In this film, the fish is a metaphor for a different way of building: swimming upstream, against linear thinking, looking beyond surfaces to understand systems. Eugène Riconneaus approaches his companies as living artworks. Not products, not slogans—but organisms. What we face today is often framed as a natural disaster; in reality, it is a cultural one. A crisis of intergenerational knowledge, of how we protect seeds, materials, beauty—so they can grow again and again.

Riconneaus’ practice has always focused less on owning matter than on sharing understanding. From art to science, from atelier to laboratory, his work invests in foundations: processes, protocols, and ways of seeing. Knowledge over accumulation. Regeneration over extraction.

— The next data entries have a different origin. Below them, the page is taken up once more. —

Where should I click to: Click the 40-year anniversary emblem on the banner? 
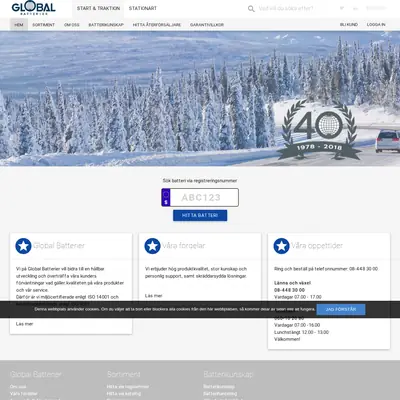point(319,130)
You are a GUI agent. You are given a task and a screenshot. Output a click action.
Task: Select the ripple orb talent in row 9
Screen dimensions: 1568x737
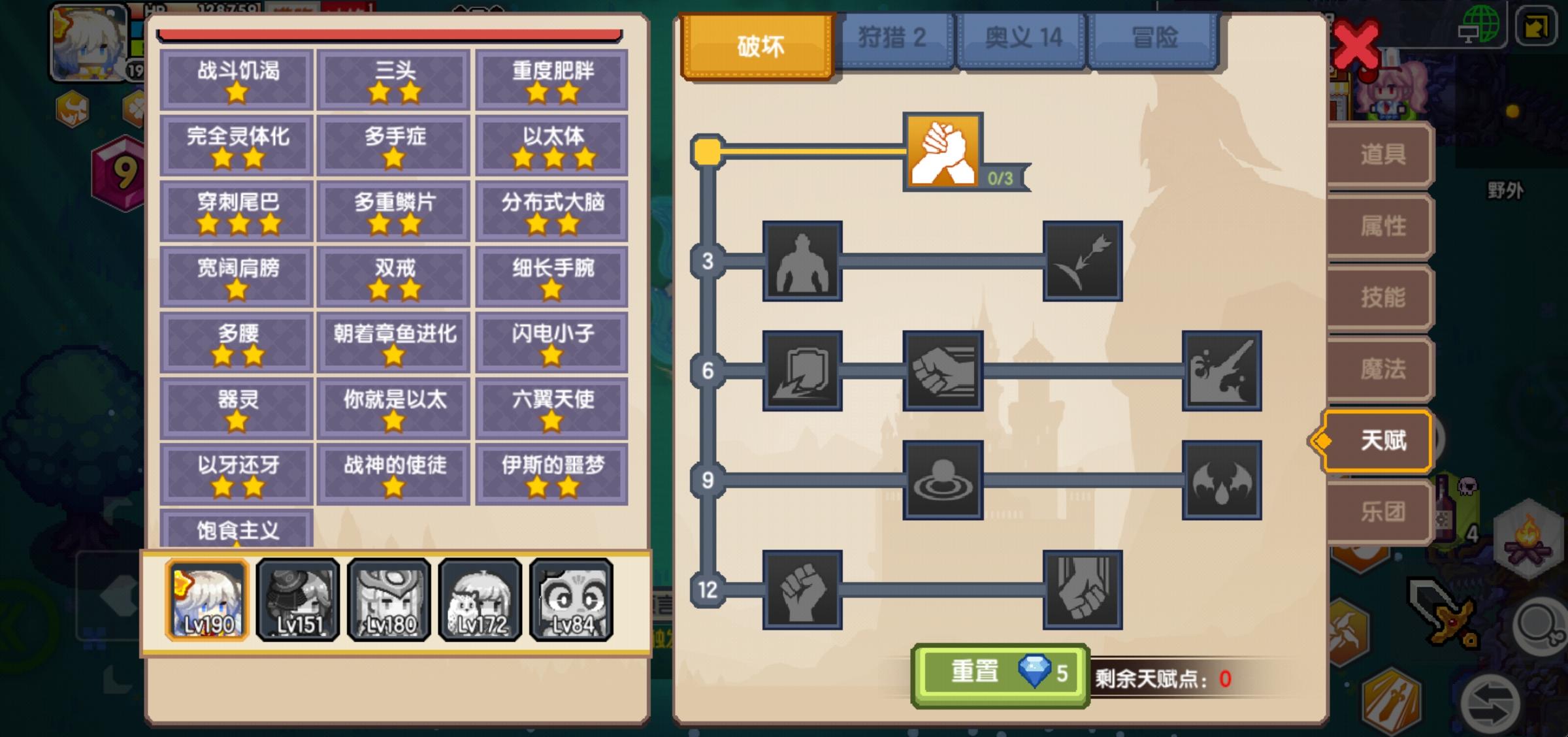pos(943,480)
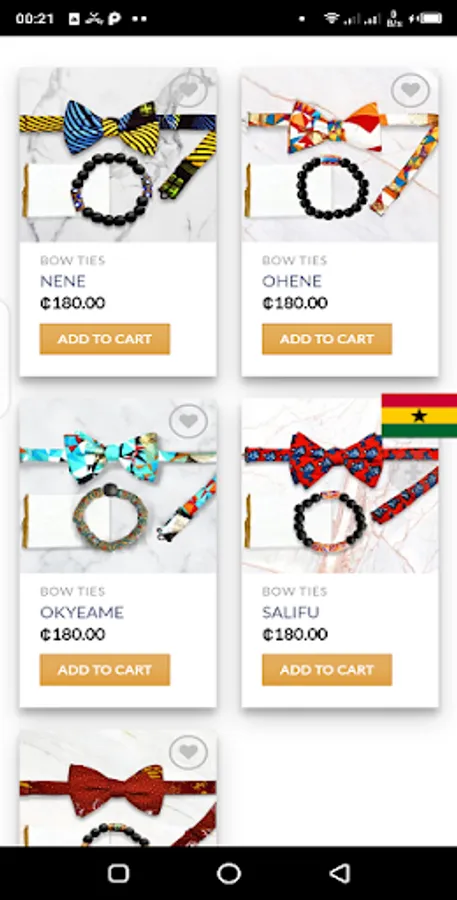
Task: Tap the Android back navigation icon
Action: (x=340, y=874)
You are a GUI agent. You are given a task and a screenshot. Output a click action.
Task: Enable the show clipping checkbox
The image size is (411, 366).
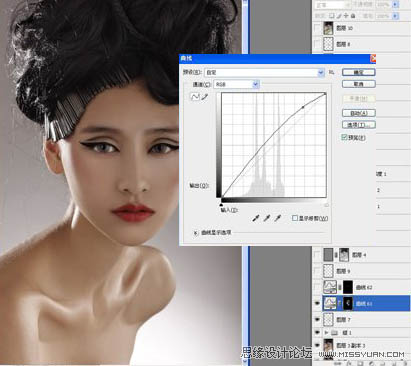[295, 218]
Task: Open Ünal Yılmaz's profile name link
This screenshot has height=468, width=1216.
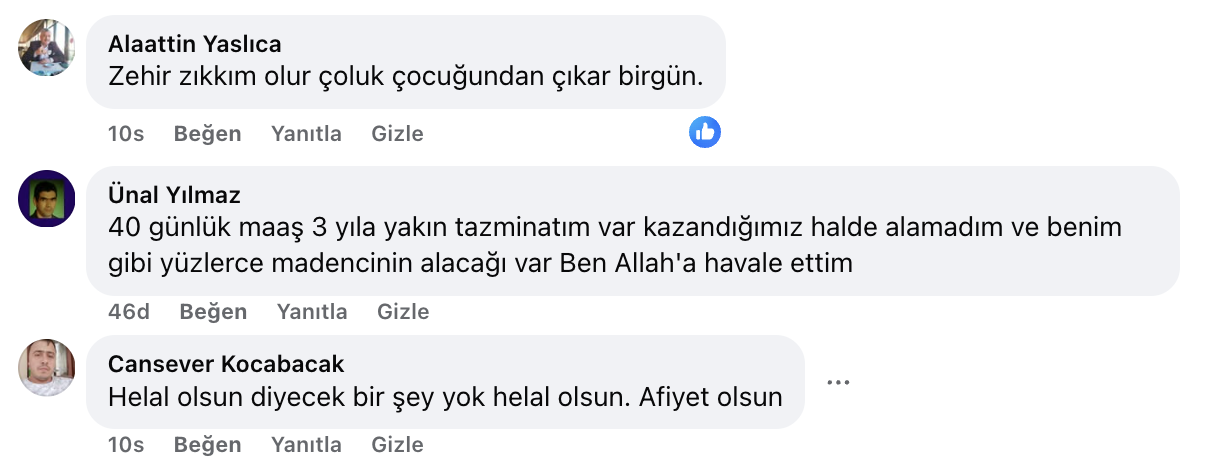Action: (x=174, y=195)
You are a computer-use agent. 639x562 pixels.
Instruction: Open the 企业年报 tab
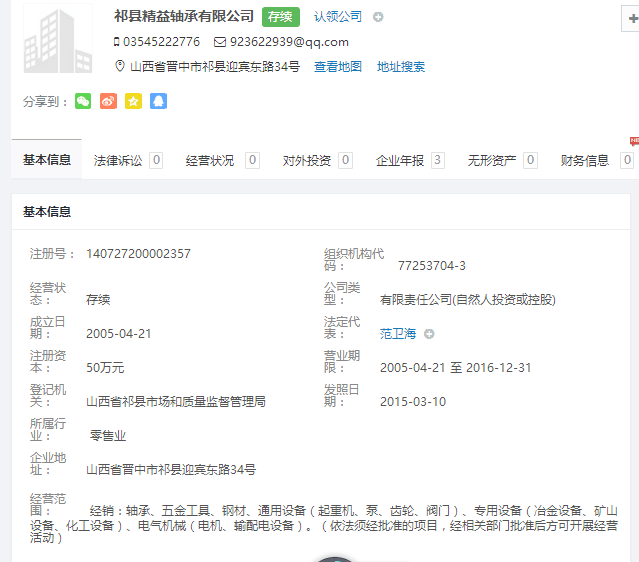pyautogui.click(x=400, y=160)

This shift also marks a personal transformation: the artist stepping into the role of CEO—not to scale objects, but to scale meaning. With this mindset, ER Ocean Recherche has reached a new milestone: one year of secured production capacity, with costs expected to be divided by two at scale.

Challenging traditional economic paradigms by returning the company to its most essential function: solving a problem with and for a community.

The next industrial unicorn, Riconneaus believes, will not be a solitary success—but a consortium of shared energies, knowledge, and collective intelligence, capable of responding faster and wider to climate change and economic renewal.

Designed like an industrial cultural action, the company is governed to protect its purpose—so that its reason for being remains intact, transmitted, and cherished by future generations.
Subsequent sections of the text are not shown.